Die schmutzigen Tricks der Claudia Schmied

Wie die Unterrichtsministerin ihre Schulreformen kommuniziert, gleicht einem Verrat an Eltern und Schülern. Und offenbart ein bedenkliches Leistungsverständnis.

Wagen wir ein Gedankenexperiment: Stellen wir uns doch für einen kurzen Moment vor, das heimische Schulwesen wäre ein Unternehmen. Wir hätten es dann nicht nur mit einem Unternehmen zu tun, das krampfhaft an jedem seiner Mitarbeiter, also Lehrer, festhält – so schlecht er auch sein mag. Sondern auch mit einem Unternehmen, in dem ebendiese Mitarbeiter so gut wie keine Chance auf eine leistungsbezogene Entlohnung oder gar eine Fachkarriere haben.

Vor allem aber würde das Unternehmen seinen Kunden – also in diesem Fall Schülern und Eltern – jegliche Möglichkeit verwehren, die Qualität der angebotenen Produkte und Dienstleistungen zu überprüfen. Und würde so seine De-facto-Monopolstellung auf ganz unverschämte Art und Weise ausnützen. Denn: Alle Menschen sind zumindest neun Jahre lang per Gesetz verpflichtet, das Produkt zu kaufen. Ein Recht auf Garantie oder Gewährleistung gibt es übrigens nicht.

Wahrscheinlich hätte längst jemand den Konsumentenschutz gerufen.


Natürlich, der Vergleich hinkt, wie es Vergleiche immer tun. Zudem mag man einwenden, dass Bildung keine Ware und auch keine Dienstleistung im engeren Sinne sei. Sondern ein höheres Gut. Auch das ist richtig. Es macht die Sache aber nicht besser, sondern noch viel schlimmer. Denn im Kern handelt die rote Unterrichtsministerin Claudia Schmied derzeit genauso wie die Chefin des soeben skizzierten fiktiven Unternehmens.

• Ausgangsdaten

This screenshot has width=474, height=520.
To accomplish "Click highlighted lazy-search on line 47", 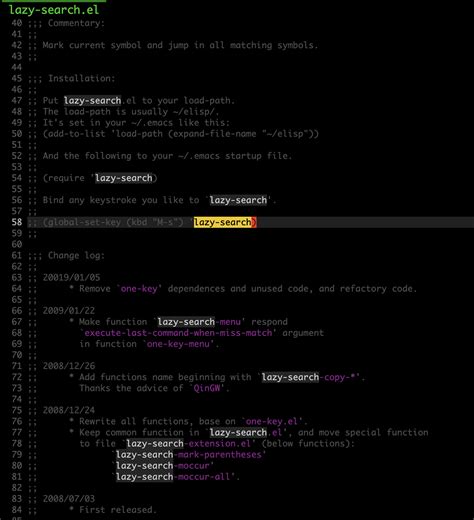I will click(92, 100).
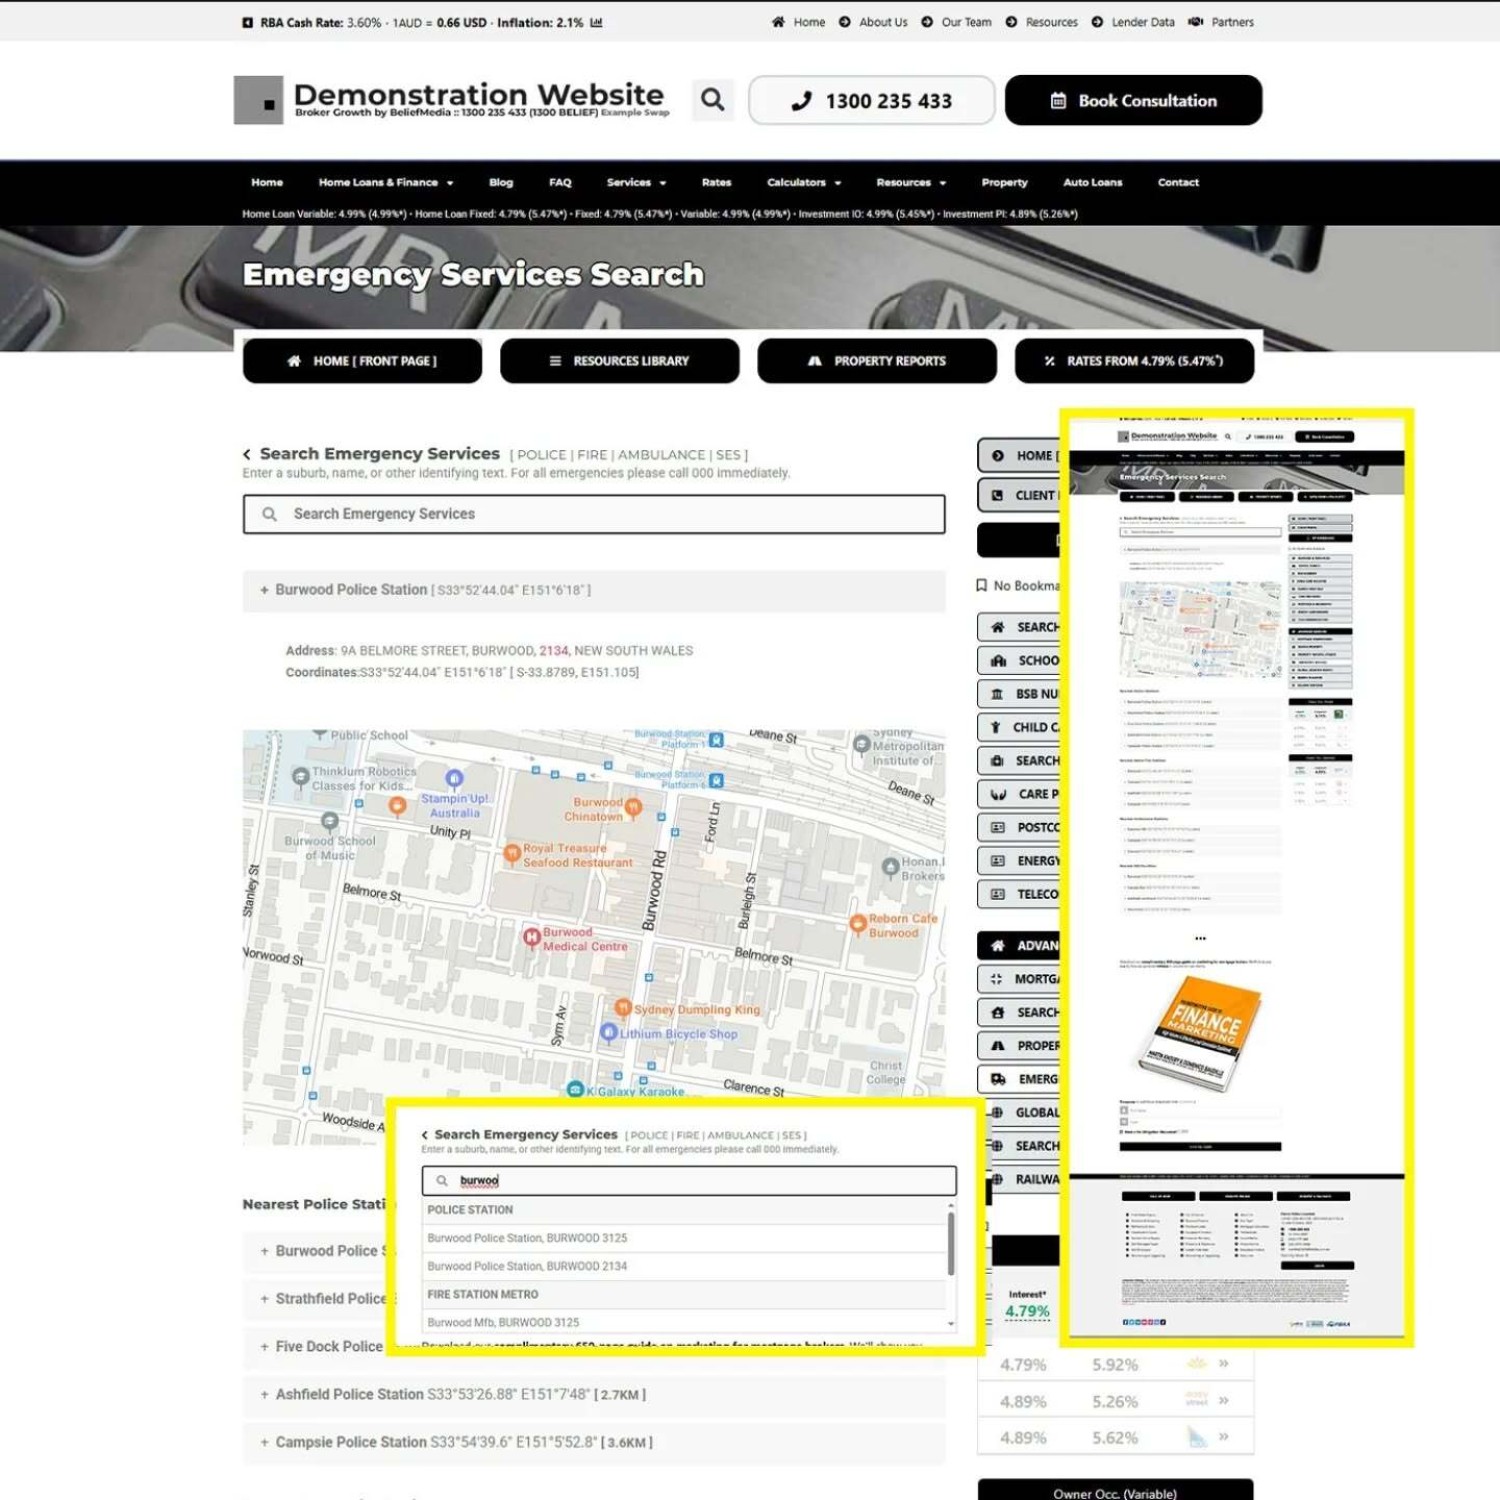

• Aufgabe 1
Prüfe, ob die Aussagen (a), (b) und (c) zum Text über Claudia Schmied passen. Antworte jeweils mit Ja oder Nein und zitiere die entscheidenden Worte aus dem Text genau.
(a) Im Gedankenexperiment müssen alle Menschen mindestens neun Jahre lang per Gesetz das Produkt kaufen.
(b) Laut Text gibt es ein Recht auf Garantie.
(c) Der Text hält den Vergleich mit einem Unternehmen für völlig zutreffend.
• Aufgabe 2
Welche Gruppen von Menschen setzt der Text über Claudia Schmied im Gedankenexperiment mit den Mitarbeitern oder den Kunden des Unternehmens gleich? Nenne alle.
• Aufgabe 3
Schreib aus dem Text über Claudia Schmied die Stelle ab, die mit „Wie die Unterrichtsministerin“ beginnt und bis einschließlich „ein bedenkliches Leistungsverständnis.“ reicht.

• Deine Antwort 1
(a) Ja: „Alle Menschen sind zumindest neun Jahre lang per Gesetz verpflichtet, das Produkt zu kaufen.“
(b) Nein: „Ein Recht auf Garantie oder Gewährleistung gibt es übrigens nicht.“
(c) Nein: „Natürlich, der Vergleich hinkt, wie es Vergleiche immer tun.“

• Deine Antwort 2
Lehrer (Mitarbeiter), Schüler (Kunden), Eltern (Kunden)

• Deine Antwort 3
Wie die Unterrichtsministerin ihre Schulreformen kommuniziert, gleicht einem Verrat an Eltern und Schülern. Und offenbart ein bedenkliches Leistungsverständnis.